## Start Document segment

Upon receiving the RegisterConsumerRequest, the coordinator will check the following:

  1. Consumer's ID is unique within the same group
  2. Consumer's specified session_timeout is larger than its minimum allowed session timeout value

If all the checks are successful, then the co-ordinator accepts the registration and sends a RegisterConsumerReponse with no error message; otherwise it includes an appropriate error code in the RegisterConsumerReponse. It does not close the connection but let the consumer who receives the error code to close the connection.

{
  size: int32                        // the size of this response
  error_code: int16                  // global error code for this request, if any
                                     // no data needed
}

When a new group id is discovered by the coordinator (i.e. this group does not have a registry entry in the coordinator yet), it needs to handle the newly added group.

Handle New Group
handleNewGroup :

1. Create a new group registry with zero consumer members in coordinator

In addition, whenever a new consumer is accepted by the coordinator, the coordinator needs to do the following:

Handle New Consumer
handleAddedConsumer :

1. Add the ping request task for this consumer to the scheduler.

2. Add the consumer registry to the group registry's member consumer registry list.

3. Read the subscribed topic/count of this consumer.

3.1 If it is a wildcard topic/count subscription, then add its group to the list of groups with wildcard topic subscriptions.

3.2 For each topic that it subscribed to, add its group to the list of groups that has subscribed to the topic.

4. Try to rebalance the group

8. On Consumer Failure Detection

Upon successfully registering a consumer, the coordinator will add the consumer's PingRequest to the ping request scheduler's queue, which will then try to keep track if the consumer is still alive or not.

  1. The scheduler will try to send the PingRequest to the consumer every 1/3 * consumer.session_timeout, and set the timeout watcher waiting for 2/3 * consumer.session_timeout.
  2. Similarly, when the processor threads sends the stop/start fetcher requests to the consumer it also expect to receive a response within 2/3 * consumer.session_timeout.
  3. If the watcher for PingRequest expires, the coordinator marks that ping request as failed.
  4. If the PingRequest has failed more than the maximum number of ping retries, the coordinator will marks the consumer as failed.
    1. It removes the consumer's registry information from its memory and close the connection.
    2. It issues a rebalance request for the group of the failed consumer.
  5. Even if the consumer is going through a soft failure (GC), it will disconnect from the co-ordinator within 1/3*session_timeout and stop its fetchers until it has re-registered with the current co-ordinator.
Handle Consumer Failure
handleConsumerFailure :

1. Remove its ping request task from the scheduler.

2. Close its corresponding socket from the broker's SocketServer.

## End Document segment

Request
Pick up the consumer coordinator design notes right after their last sentence and keep writing them. The rows that come next are taken from a separate source.

## Start Data provided

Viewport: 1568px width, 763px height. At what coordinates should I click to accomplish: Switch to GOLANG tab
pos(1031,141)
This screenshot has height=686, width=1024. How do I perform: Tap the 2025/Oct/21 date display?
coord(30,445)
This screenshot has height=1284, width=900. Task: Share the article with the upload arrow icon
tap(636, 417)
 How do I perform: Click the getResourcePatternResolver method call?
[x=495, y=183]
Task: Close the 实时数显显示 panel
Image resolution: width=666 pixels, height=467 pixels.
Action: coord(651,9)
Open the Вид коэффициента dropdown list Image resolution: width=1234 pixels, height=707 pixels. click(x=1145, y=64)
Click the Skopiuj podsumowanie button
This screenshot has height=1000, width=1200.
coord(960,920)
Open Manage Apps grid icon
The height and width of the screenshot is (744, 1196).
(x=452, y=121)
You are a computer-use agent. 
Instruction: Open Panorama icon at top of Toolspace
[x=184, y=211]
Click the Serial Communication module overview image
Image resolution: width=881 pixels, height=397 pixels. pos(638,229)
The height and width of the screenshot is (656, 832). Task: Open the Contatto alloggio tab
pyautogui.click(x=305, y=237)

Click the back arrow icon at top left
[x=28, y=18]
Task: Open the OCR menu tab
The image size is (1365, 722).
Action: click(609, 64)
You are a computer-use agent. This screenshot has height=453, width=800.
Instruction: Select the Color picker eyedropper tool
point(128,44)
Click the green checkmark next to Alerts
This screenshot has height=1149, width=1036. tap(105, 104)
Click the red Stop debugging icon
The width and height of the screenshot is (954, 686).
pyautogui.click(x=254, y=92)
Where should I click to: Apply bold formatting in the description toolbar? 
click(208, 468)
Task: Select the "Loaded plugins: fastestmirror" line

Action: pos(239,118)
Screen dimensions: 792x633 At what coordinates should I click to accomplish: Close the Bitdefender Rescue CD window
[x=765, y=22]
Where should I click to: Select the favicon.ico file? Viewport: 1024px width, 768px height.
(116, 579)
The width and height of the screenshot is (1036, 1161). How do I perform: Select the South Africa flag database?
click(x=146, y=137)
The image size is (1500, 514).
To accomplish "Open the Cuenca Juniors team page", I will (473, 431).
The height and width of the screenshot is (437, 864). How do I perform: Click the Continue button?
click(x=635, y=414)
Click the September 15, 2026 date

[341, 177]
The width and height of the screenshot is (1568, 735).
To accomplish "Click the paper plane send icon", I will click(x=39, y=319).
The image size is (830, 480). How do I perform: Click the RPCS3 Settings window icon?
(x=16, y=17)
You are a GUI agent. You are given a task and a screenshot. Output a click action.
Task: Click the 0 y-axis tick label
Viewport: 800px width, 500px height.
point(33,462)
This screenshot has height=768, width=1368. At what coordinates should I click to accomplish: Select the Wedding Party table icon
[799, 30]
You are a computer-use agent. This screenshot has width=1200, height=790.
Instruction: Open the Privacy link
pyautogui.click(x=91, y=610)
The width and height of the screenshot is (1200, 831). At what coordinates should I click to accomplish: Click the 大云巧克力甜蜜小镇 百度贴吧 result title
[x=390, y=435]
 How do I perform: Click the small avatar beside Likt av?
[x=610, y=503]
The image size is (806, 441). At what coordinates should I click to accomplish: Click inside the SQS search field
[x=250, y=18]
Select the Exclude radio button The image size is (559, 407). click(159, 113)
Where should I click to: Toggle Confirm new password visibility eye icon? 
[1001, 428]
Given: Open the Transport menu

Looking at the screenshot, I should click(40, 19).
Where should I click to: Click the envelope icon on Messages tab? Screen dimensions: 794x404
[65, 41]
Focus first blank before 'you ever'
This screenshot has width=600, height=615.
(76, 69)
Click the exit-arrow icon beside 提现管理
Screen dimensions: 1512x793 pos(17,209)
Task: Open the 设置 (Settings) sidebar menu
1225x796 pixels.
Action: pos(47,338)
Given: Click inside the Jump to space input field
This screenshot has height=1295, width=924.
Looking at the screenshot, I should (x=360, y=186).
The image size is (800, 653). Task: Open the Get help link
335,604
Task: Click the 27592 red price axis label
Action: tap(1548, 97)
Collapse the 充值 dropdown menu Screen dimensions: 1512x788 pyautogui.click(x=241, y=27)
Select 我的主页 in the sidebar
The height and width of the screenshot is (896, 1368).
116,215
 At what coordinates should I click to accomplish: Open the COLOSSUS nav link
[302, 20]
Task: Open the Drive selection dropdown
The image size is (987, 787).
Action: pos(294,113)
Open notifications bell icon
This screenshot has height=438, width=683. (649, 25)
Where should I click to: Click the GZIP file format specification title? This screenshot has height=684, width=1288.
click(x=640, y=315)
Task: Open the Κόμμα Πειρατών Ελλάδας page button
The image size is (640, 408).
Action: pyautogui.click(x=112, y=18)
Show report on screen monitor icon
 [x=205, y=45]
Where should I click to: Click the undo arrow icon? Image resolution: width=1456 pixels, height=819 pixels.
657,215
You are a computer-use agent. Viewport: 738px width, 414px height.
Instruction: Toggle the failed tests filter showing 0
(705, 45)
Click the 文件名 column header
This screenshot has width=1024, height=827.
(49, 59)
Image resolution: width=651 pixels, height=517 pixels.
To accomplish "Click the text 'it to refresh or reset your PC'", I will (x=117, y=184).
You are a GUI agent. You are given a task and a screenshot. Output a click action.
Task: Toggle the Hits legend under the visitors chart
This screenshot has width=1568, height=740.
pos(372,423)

## End Data provided

Result for this task
3. Remove its registry from its group's member consumer registry list.

4. If there is an ongoing rebalance procedure by some of the rebalance handlers, let it fail directly.

5. If the group still has some member consumers, try to rebalance the group.

9. On Rebalancing

The rebalancing threads keep block-reading from their corresponding rebalance request queue. Hence each handles the rebalancing tasks for a non-overlapping subset of groups (e.g. through hashing functions).

For each rebalance request for a specific group it triggers the following rebalance logic:

rebalance (group) :

1. Get the topics that are interested by the group. For each topic:

1.1. Get the number of partitions by reading from ZK

1.2. Get the number of threads for each topic from the meta information of consumers in the group it kept in memory

1.3. Compute the new ownership assignment for the topic

3. Check if a rebalance is necessary by trying to get the current ownership from ZK for each topic.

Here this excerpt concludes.